Dès novembre 2005, les nouvelles autorités ont commencé à communiquer les données réelles au FMI. La Mauritanie a pu  restaurer le dialogue. Un programme a été mis en place avec le FMI en vue d’atteindre la qualification à  l’annulation de la dette. A travers ce programme, le FMI a pu constater   l’amélioration de la gestion des finances publiques, l’établissement d’un cadre institutionnel transparent pour la collecte et la gestion des nouvelles ressources pétrolières, et l’achèvement du travail de vérification et de révision des données.

D’ailleurs, au cours de son dernier passage en Mauritanie, Jean Le Dem chargé du dossier de  la Mauritanie au FMI, s’était félicité des résultats obtenus par les nouvelles autorités.
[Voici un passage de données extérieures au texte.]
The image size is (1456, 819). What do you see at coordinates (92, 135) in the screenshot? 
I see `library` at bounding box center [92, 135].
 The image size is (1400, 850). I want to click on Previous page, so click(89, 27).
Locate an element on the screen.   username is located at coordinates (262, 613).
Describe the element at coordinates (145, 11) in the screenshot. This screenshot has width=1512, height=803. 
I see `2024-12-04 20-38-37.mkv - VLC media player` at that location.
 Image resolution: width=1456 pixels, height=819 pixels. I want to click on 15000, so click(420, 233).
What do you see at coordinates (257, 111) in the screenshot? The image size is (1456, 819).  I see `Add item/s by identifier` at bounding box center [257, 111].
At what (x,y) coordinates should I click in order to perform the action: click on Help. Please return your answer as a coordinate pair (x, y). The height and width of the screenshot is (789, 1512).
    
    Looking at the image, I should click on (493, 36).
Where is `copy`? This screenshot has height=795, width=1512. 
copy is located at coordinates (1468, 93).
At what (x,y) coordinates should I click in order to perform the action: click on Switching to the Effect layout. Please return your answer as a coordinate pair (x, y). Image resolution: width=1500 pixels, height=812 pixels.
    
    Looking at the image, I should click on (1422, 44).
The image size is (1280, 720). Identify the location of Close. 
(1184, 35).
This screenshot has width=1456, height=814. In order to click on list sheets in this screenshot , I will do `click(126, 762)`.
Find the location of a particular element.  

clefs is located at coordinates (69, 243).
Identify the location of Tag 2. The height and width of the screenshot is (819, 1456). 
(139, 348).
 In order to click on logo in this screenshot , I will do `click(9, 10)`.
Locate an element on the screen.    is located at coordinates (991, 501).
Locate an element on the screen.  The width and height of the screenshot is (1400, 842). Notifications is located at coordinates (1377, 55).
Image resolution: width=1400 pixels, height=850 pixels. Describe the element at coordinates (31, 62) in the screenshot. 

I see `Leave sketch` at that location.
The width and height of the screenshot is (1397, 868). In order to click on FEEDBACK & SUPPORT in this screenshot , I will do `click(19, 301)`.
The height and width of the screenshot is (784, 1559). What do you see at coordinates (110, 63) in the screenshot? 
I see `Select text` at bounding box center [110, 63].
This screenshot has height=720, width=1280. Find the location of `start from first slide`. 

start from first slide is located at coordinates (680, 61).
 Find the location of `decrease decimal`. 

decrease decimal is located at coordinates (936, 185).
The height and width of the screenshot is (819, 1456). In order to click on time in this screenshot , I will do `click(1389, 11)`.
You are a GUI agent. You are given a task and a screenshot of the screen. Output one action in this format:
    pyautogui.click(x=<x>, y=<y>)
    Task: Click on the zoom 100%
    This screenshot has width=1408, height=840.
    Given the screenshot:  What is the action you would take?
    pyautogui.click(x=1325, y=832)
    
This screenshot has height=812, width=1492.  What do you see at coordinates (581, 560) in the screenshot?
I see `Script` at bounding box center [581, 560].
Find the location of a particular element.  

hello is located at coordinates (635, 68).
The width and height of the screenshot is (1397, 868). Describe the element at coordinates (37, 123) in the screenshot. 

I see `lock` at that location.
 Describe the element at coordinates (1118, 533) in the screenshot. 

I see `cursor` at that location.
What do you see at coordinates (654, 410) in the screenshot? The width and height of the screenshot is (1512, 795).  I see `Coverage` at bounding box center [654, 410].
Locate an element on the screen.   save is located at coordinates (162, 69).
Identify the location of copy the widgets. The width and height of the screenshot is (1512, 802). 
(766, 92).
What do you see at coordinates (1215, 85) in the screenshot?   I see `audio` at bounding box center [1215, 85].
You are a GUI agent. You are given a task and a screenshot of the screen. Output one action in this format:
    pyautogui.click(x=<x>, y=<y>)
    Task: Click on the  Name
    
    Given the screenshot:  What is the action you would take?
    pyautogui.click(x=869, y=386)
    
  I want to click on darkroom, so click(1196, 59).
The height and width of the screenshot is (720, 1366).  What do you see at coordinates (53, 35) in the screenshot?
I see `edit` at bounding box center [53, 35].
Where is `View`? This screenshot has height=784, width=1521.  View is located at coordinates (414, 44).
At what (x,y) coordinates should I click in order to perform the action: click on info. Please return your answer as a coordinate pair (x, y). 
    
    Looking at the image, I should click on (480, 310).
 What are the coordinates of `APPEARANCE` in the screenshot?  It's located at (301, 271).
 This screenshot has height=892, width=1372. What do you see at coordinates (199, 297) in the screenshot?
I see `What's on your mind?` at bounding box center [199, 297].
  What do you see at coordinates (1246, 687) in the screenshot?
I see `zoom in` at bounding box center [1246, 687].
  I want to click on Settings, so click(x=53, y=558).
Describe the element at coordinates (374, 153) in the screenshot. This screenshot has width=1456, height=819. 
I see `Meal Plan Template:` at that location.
Au cours de la conférence de presse du vendredi, le Premier ministre dira pourtant l’essentiel   :«Ces efforts et ces acquis n’auraient aucun sens s’ils ne sont pas traduits de façon concrète sur la vie des citoyens, en particulier, ceux qui vivent des conditions difficiles et toute occasion sera exploitée pour relever le niveau de vie des citoyens, lutter contre la pauvreté et améliorer leurs conditions de vie, comme l’avait déclaré le Chef de l’Etat en janvier».

Ainsi, une loi rectificative de la loi des finances 2006 est en cours et sera soumise au CMJD. Y aura-t-il une nouvelle hausse des salaires? Rien n’est sûr. Car en fait, l’allégement de la dette n’injecte pas de l’argent frais dans les comptes de l’Etat, mais le dispense seulement de payer de l’argent à ses créanciers. Le gouvernement avait-il des disponibilités financières pour  payer ces créances, auquel cas il pourra maintenant les utiliser autrement?

Nul n’a eu la vivacité d’esprit de poser cette question au staff économique au cours de la conférence de presse. Il est classique en effet, d’affecter les montants résultants des allégements de dette à la lutte contre la pauvreté et aux secteurs sociaux, plutôt qu’aux hausses des salaires, même s’il s’agit là, du social par excellence. En attendant de savoir quels seront les champs d’affectation des ressources économisées au titre du remboursement de la dette annulée, la Mauritanie reste toujours endettée. C’est le gouverneur de la Banque Centrale qui nous le dira au cours de la conférence de presse. La dette bilatérale de notre pays reste de l’ordre de 1.1 milliard de dollars.

Nous ne sommes plus un pays très pauvre et très endetté, nous allons évoluer vers une position «intermédiaire» que le gouverneur de la BCM se gardera de décrire. Mais au-delà de cette position intermédiaire, un grand pas a été franchi dans l’instauration de plus de transparence dans la gestion des affaires économiques de ce pays.

Le rapport sur la révision des données économiques entre1992 et 2004, ainsi que le rapport d’audit de la BCM au titre de l’année 2005 sont en ligne sur les sites web de la BCM et de l’ONS. Un autre pas dans la manifestation des vérités économiques du pays.